To return on foot to Portland station or the mainland, the best way is to keep along the edge of the western cliffs for the sake of the grand forward views. The tall tower in the centre of the island in sight from the higher parts of the roads is Reforne, the chief parish church, built in 1706. Near the prison is St. Peter’s Church crowned by a dome and built by convict labour. The fine mosaics in the chancel were worked by a female convict. As a rule the domestic architecture is as dour as the huge rock upon which the cottages are built, though a few of the older dwellings are picturesque with their heavy stone roofs clothed in gold and green moss, but as the quarries have grown in size and importance most of them have been swept away. As uncompromising as their island are the Baleares—the Slingers—who kept invaders, Roman, Saxon and Dane, for long at a respectful distance with the ammunition that lay close at their feet. Underground habitations of the British period were found about forty years ago and ancient trackways of prehistoric time were to be seen in those days when the island was merely a great sheep-walk and before gunpowder and chisel obliterated them. The Romans named the island Vindilis. Many traces of their occupation have been found, including several sarcophagi.
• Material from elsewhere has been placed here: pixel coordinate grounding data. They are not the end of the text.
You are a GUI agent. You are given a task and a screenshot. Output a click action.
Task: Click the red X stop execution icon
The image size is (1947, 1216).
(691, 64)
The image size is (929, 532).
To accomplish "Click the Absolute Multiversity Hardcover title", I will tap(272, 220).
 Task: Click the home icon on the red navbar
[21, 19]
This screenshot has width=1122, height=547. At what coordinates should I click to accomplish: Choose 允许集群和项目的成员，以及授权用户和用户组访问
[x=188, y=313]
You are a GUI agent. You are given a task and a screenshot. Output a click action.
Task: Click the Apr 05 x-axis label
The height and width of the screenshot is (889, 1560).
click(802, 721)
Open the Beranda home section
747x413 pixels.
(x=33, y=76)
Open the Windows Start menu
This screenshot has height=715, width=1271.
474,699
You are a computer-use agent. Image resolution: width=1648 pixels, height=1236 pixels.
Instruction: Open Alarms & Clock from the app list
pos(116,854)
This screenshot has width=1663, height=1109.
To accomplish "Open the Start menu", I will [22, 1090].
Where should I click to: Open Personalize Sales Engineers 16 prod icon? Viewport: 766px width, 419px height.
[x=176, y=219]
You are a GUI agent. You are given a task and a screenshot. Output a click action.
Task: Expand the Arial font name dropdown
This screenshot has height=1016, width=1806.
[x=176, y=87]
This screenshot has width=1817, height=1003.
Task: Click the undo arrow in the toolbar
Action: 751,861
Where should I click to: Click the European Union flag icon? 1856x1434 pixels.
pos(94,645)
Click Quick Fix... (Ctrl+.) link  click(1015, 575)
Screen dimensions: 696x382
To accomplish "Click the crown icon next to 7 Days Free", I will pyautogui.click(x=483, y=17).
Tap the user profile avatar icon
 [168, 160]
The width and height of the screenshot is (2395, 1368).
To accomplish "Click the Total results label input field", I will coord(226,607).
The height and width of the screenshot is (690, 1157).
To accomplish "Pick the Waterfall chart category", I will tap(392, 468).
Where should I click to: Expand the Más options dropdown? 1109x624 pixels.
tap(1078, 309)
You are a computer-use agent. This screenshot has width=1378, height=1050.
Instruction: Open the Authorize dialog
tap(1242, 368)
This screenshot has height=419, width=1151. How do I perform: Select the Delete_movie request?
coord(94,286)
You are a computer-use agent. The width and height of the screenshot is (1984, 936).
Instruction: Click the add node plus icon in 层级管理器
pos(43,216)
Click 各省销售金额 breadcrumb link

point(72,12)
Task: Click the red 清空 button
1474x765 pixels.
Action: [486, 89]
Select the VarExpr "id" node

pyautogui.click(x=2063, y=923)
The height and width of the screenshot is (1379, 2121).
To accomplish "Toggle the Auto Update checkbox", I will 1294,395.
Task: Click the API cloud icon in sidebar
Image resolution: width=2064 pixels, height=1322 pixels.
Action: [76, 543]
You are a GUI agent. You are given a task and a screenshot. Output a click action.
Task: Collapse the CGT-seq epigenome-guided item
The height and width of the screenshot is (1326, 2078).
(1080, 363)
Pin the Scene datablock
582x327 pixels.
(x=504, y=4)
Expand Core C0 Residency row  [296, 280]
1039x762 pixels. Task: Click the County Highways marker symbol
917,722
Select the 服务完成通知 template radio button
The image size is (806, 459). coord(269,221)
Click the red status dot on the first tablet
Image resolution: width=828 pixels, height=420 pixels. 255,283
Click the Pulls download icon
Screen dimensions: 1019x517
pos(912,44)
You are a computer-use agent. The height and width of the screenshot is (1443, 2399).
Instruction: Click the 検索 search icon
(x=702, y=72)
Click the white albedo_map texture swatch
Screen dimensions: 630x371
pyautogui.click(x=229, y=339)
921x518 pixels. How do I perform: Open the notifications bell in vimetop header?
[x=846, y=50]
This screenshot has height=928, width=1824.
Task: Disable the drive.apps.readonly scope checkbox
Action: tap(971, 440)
Insular customs and prejudices among the islanders are various and strange. Intermarrying until quite lately was the rule, and it must be annoying to eugenists to find that the natives are such a hardy and vigorous race. The “Kimberlin,” as all foreigners from the mainland are called, is still looked upon with a certain amount of suspicion, and oftener than not advances are met with a surliness that must be understood and so forgiven. Heredity is stronger in remote and insular districts than in those where the channels of communication are free, but the long story of brave and self-sacrificing endeavour to save life on their inhospitable shores more than counterbalances any lack of manners in this ancient race, which is probably very nearly identical with that of the old men who lived in the rock chambers under Verne. That stain on the honour of so many dwellers on the coast—a strange and unaccountable throwback—the crime of wrecking, has never been charged against the Portlander.
One of the most fearful storms ever recorded on this shore was that of November, 1824, when Weymouth esplanade was practically destroyed, and cutters and fishing boats were tossed into the main streets, one of 95 tons being washed right over the Chesil Bank. On Portland Beach in November, 1795, several transports, with troops for the West Indies on board, were stranded, and two hundred and thirty-four men drowned.
Dissent is strong in the island as the several squarely plain meeting-houses testify. The constant repetition of three names on the stones in the burying grounds—Attwooll, Pearce and Stone—will bring home to the stranger the insularity of the “Isle of Slingers.”